= Filipe da Madre de Deus =

Portuguese composer

Frei Filipe da Madre de Deus (Lisbon, c. 1630 – Seville, c. 1688 or 1690) was a Portuguese Baroque composer.

==Life==
Filipe da Madre de Deus was born in Lisbon, about 1630. Although he lacked a deep knowledge of music theory, he was a skilled composer and vihuelist at the court of Philip IV of Spain (Philip III of Portugal until 1640).

In 1654, John IV of Portugal heard about the notoriety of Madre de Deus and hired him for the Portuguese court. Two years later, John IV died and was succeeded by Afonso VI. Sometime between April 1660 and August 1661, Afonso VI nominated Madre de Deus as mestre da câmara de música real ("master of the royal chamber music").

In 1668, Peter II was appointed regent for Afonso VI, his insane brother, and all his former employees were taken off the royal payroll. Thus, Filipe da Madre de Deus had to return to Spain in 1668. He was succeeded by the renowned António Marques Lésbio as master of the royal chamber music of Portugal.

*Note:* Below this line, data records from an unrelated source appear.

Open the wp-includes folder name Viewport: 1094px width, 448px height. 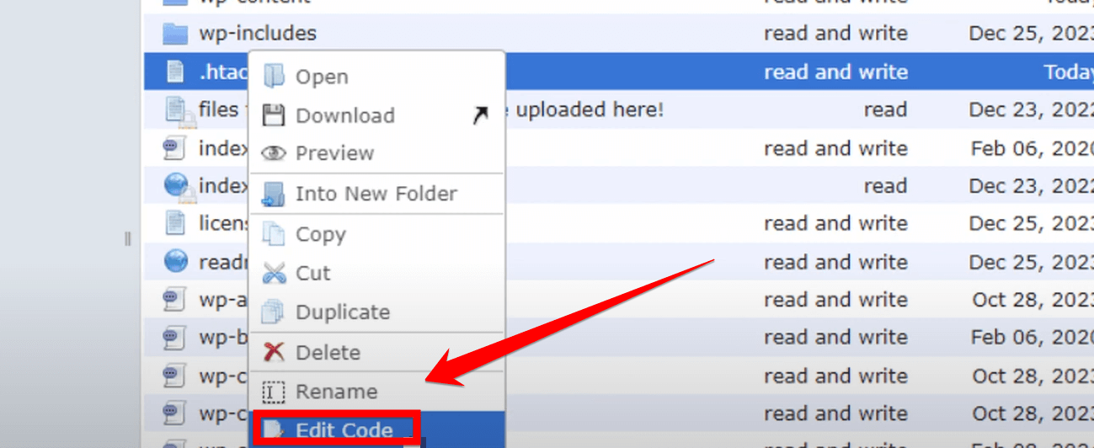258,34

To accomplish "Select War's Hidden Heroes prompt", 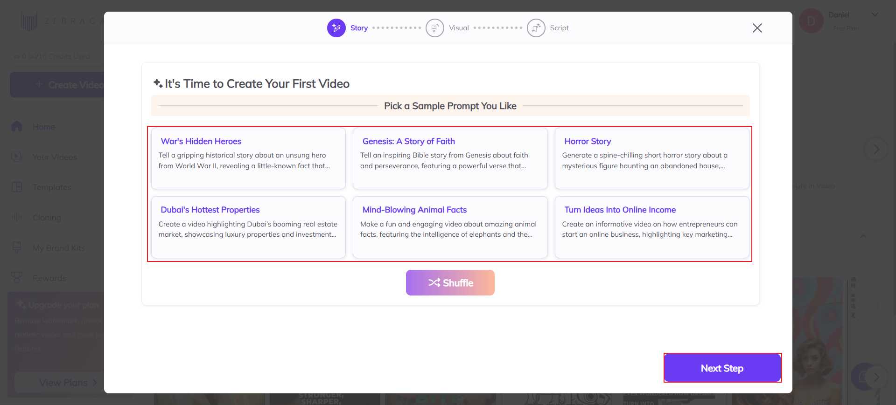I will 248,158.
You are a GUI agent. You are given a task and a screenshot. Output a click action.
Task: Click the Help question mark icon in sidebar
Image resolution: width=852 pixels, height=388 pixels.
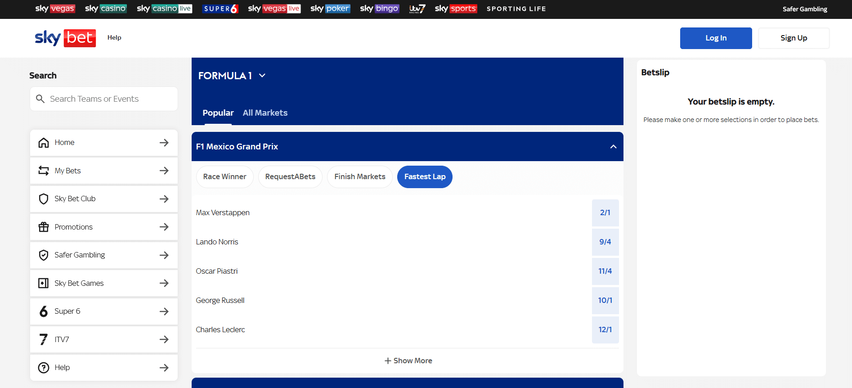click(44, 368)
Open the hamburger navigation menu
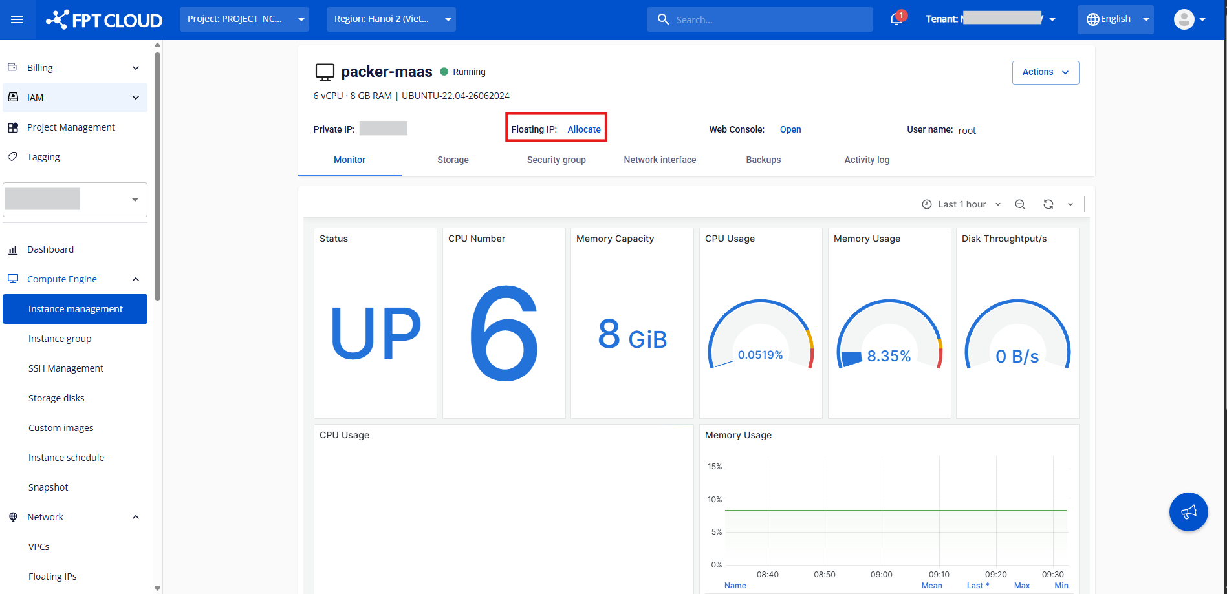 pos(17,19)
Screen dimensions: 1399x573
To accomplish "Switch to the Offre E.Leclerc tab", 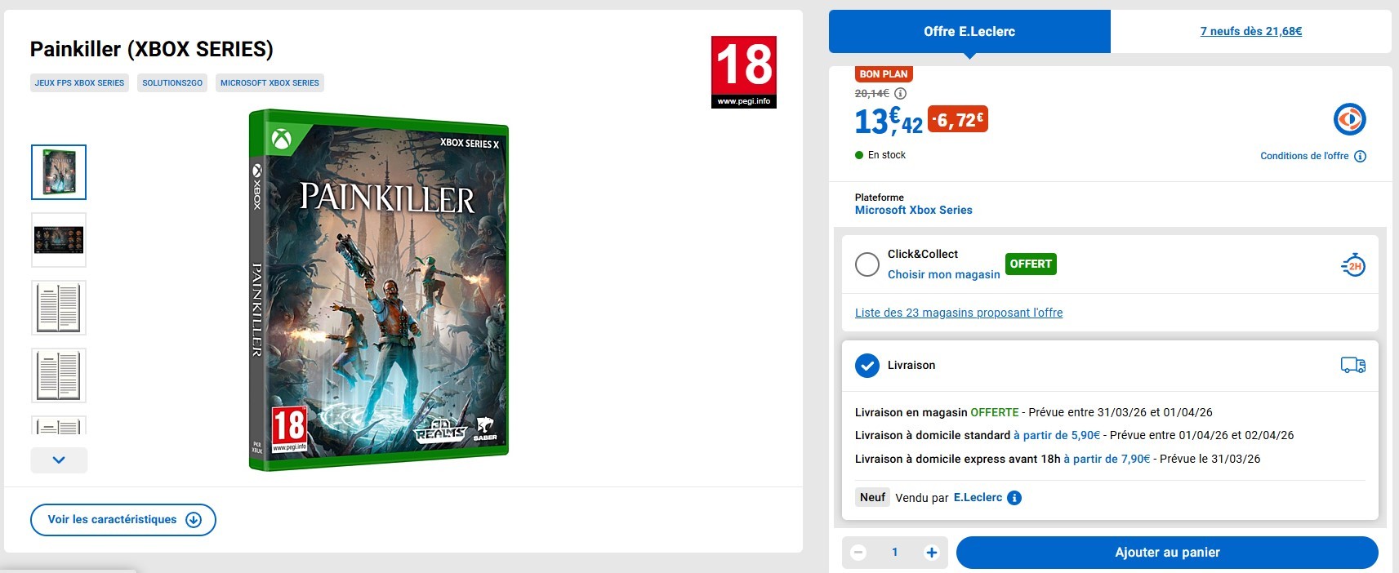I will click(969, 32).
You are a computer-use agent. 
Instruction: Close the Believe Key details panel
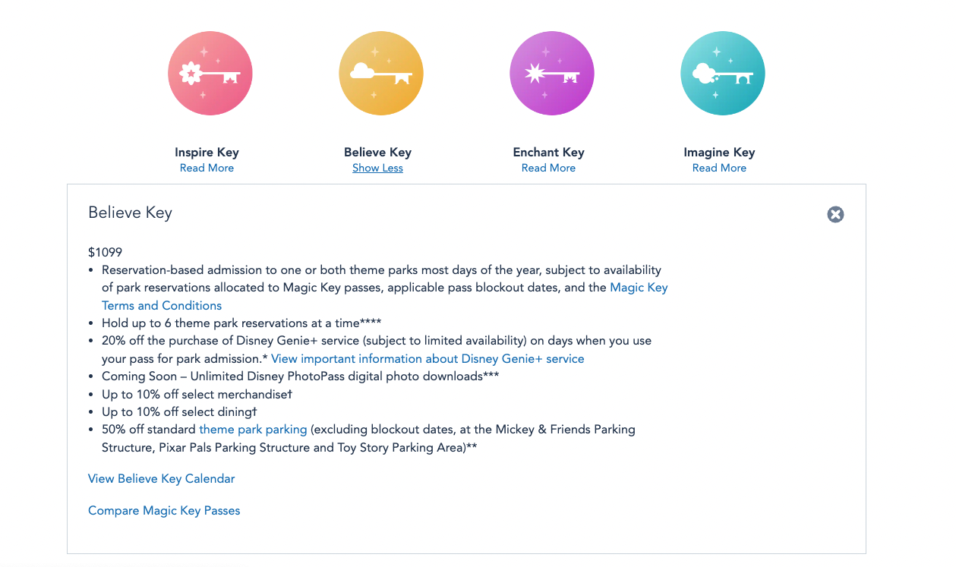(835, 215)
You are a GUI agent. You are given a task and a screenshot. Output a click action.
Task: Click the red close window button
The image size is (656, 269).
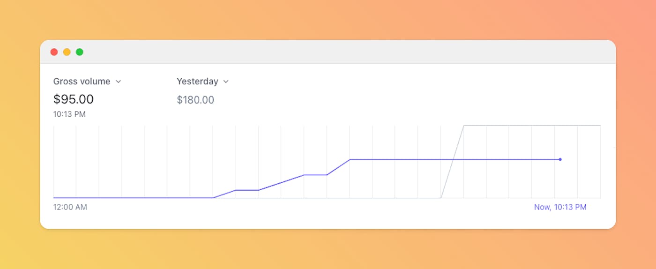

Madre de Deus retired to the monastery of the barefooted Mercedarians of San Laureano in Seville. He continued as chapel master of this monastery until at least 1688, the year of his last known work. He probably died there about 1688 or 1690.

==Works==
Filipe da Madre de Deus composed mainly villancicos and tonos for several occasions and holidays, including an 18th-birthday salute to Afonso VI, Ostente aplausos festivos ("Ostentate joyous applause", 1661), and the famous negro villancico for Christmas, Antonya Flaciquia Gasipà. He also composed sacred choral works with continuo accompaniment.

==Recordings==
The following recordings include works by Madre de Deus:
- 1994 - Canções, Vilancicos e Motetes Portugueses. Paul Van Nevel and Huelgas Ensemble. Sony Classical SK 66288. Track 12 "Antonya Flaciquia Gasipà".
- 2003 - Villancicos Y Danzas Criollas. Hespèrion XXI conducted by Jordi Savall. AV9834. Track 9 "Antonya Flaciquia Gasipà".
- 2004 - Maestros Andaluces en Nueva Espana. Cappella Mediterranea, Leonardo García-Alarcón. Almaviva 2004 - Track "Retire su valentia" instrumental.
- 2007 - Flores de Lisboa - Canções, vilancicos e romances portugueses. A Corte Musical and Rogério Gonçalves. Le Couvent K617195. Track 12 "Ostente aplausos festivos".
- 2008 - Vilancicos Negros do Século XVII. Coro Gulbenkian conducted by Jorge Matta. Portugaler 1016-2. Track 3 "Antonya, Flaciquia, Gasipà".